■ **WORK ORDER**:
Write out the entries below exactly, but only from the line containing "You are a GUI" through the line containing "The width and", and without the pictures.

┌─ INFORMATION

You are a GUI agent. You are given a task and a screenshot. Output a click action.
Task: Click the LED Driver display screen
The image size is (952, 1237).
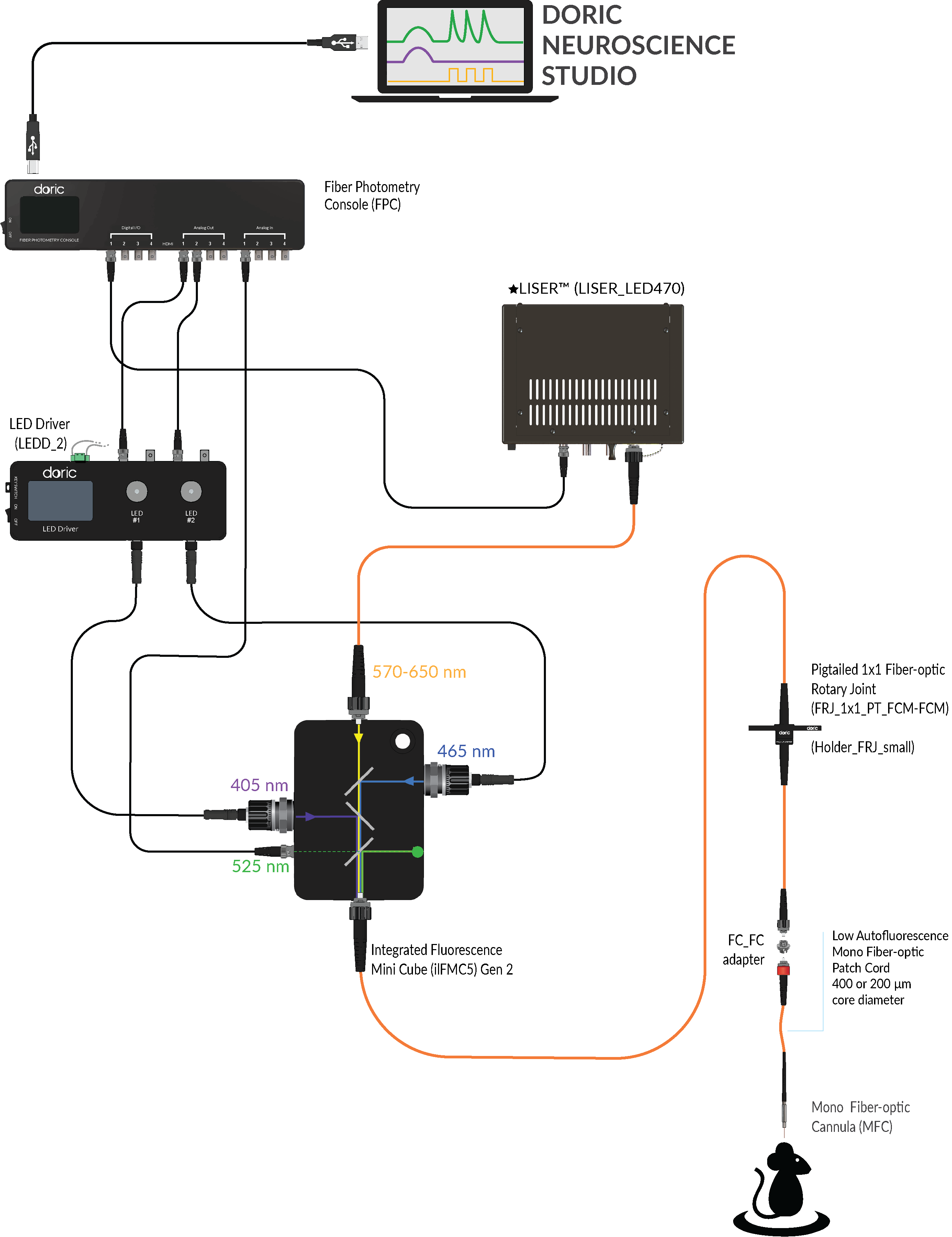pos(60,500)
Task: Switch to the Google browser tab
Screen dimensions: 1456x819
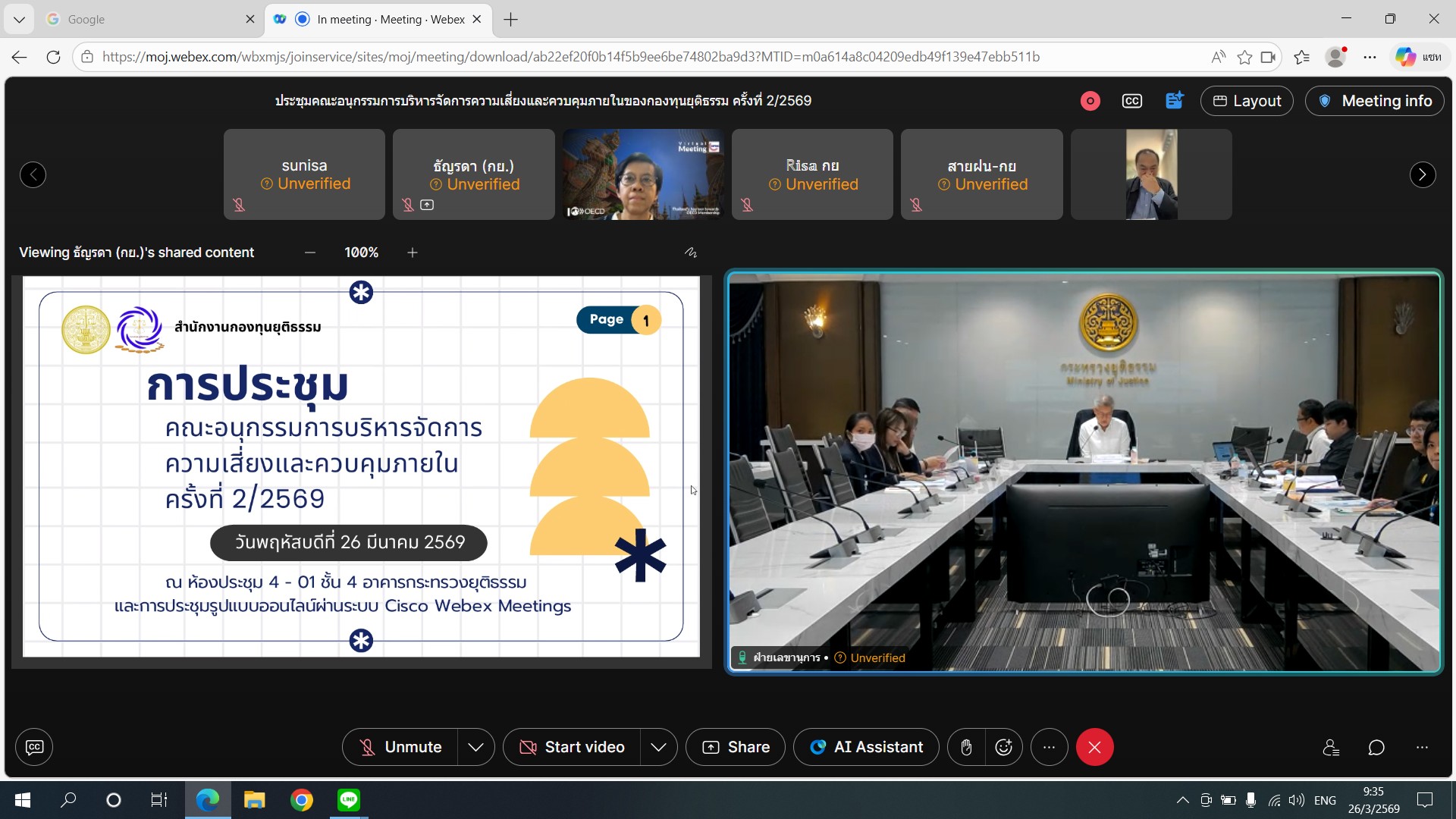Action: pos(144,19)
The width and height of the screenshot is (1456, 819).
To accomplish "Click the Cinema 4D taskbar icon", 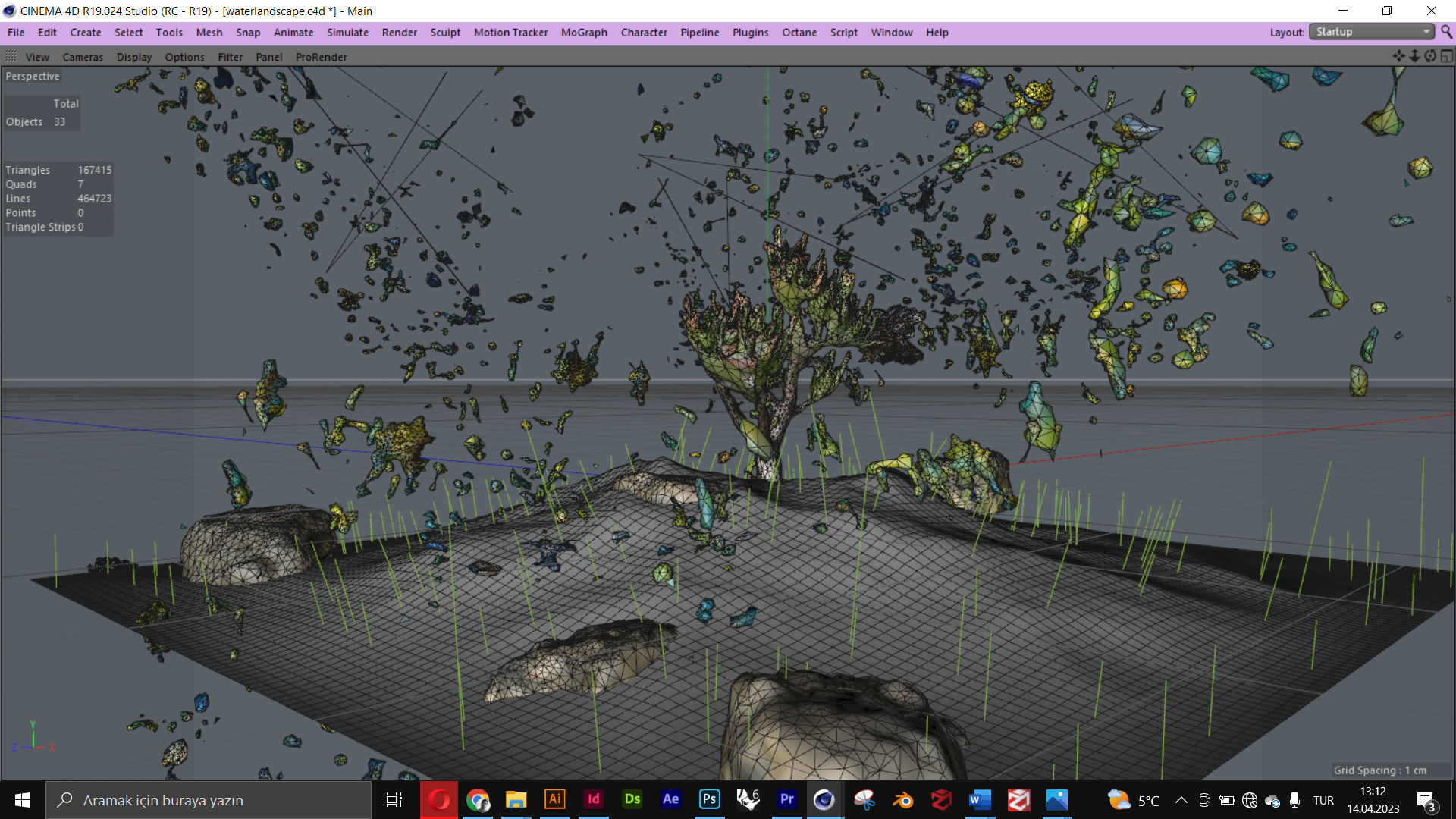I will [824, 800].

└─
┌─ INFORMATION

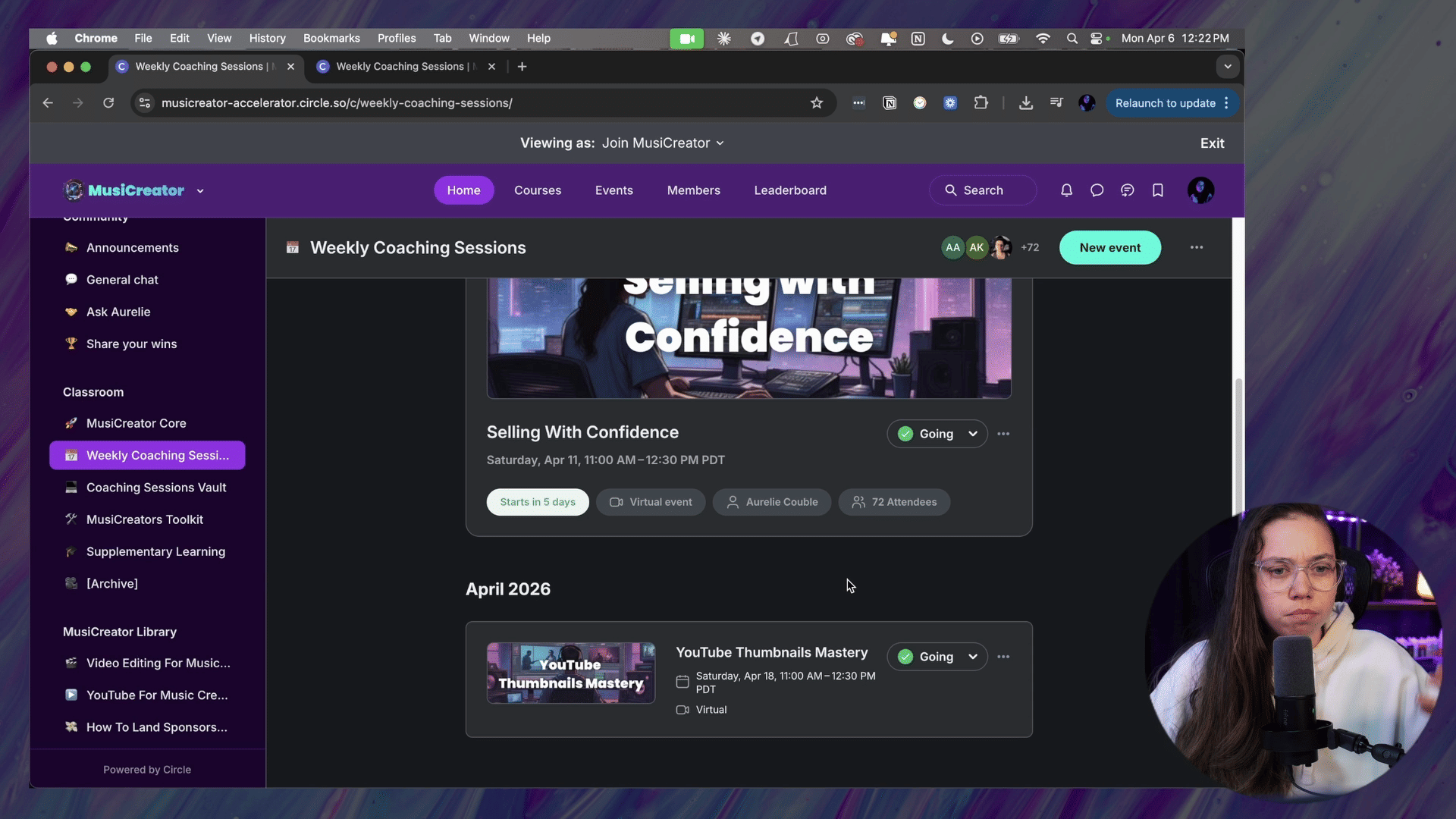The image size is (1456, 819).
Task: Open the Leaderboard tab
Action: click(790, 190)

└─
┌─ INFORMATION

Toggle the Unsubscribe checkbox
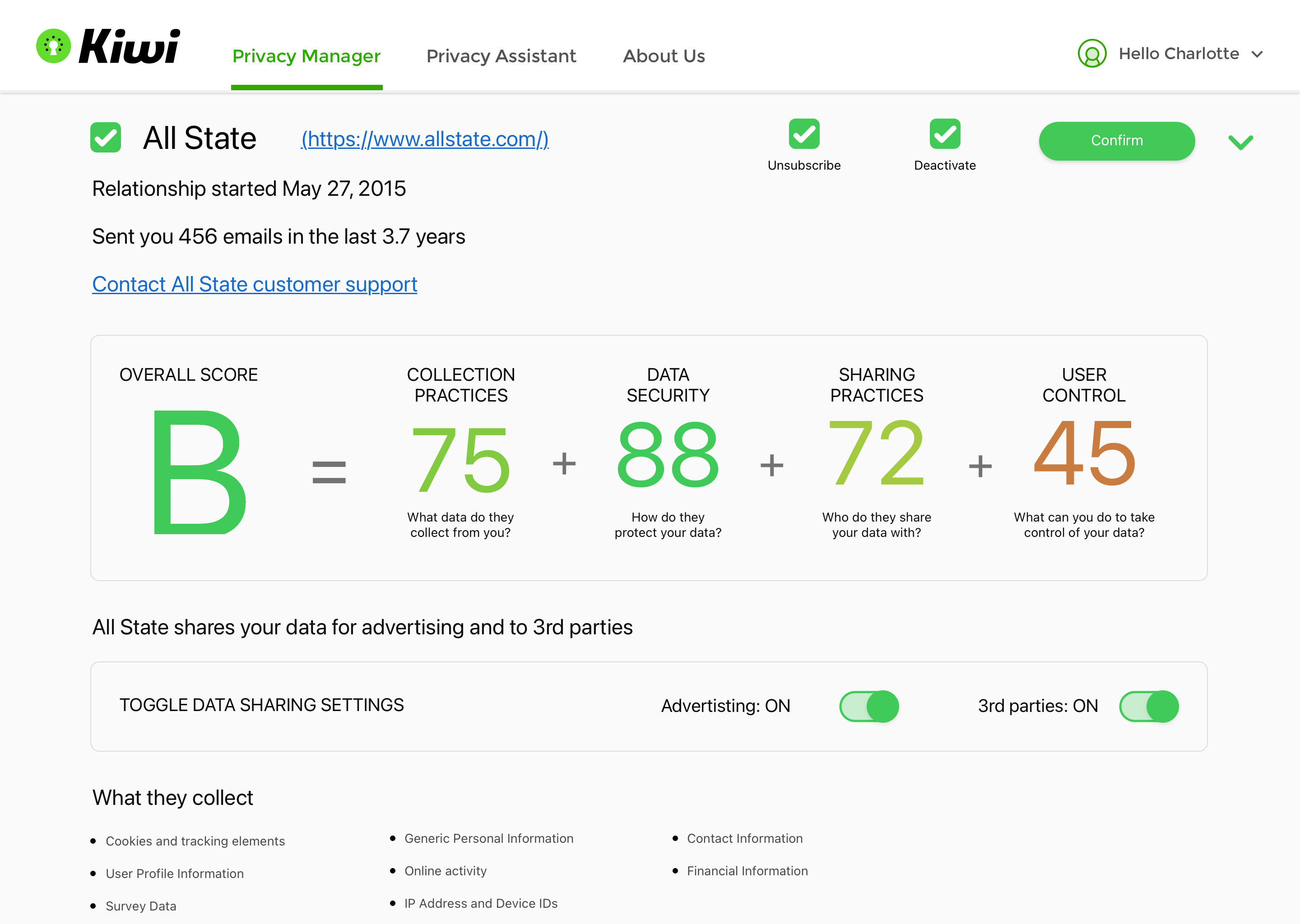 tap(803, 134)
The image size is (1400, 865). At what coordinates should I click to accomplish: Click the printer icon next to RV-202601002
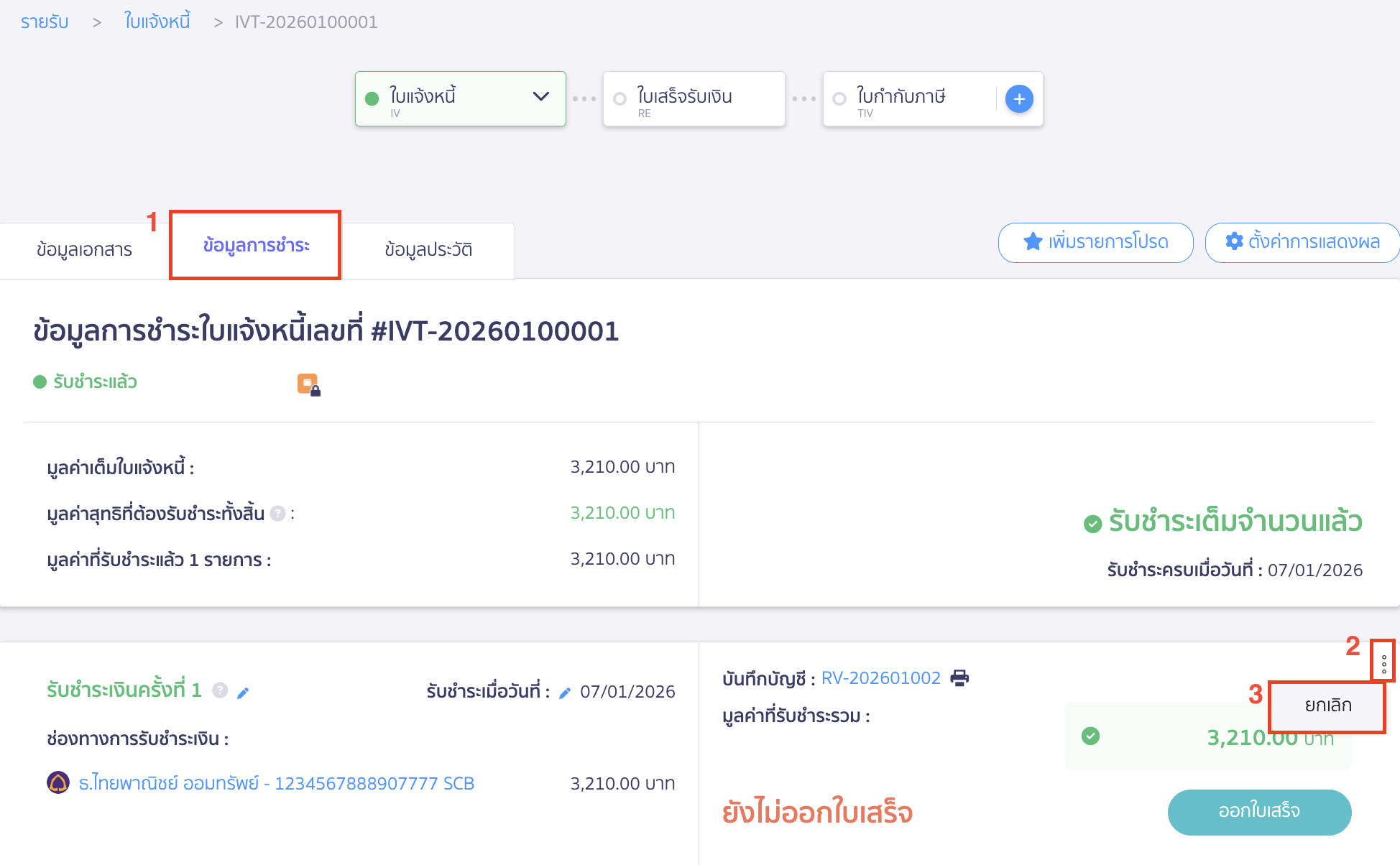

└─

■ **RESPONSE**:
You are a GUI agent. You are given a task and a screenshot. Output a click action.
Task: Click the LED Driver display screen
The image size is (952, 1237).
pos(60,500)
Task: Switch to the Google browser tab
Screen dimensions: 1456x819
Action: pos(144,19)
The width and height of the screenshot is (1456, 819).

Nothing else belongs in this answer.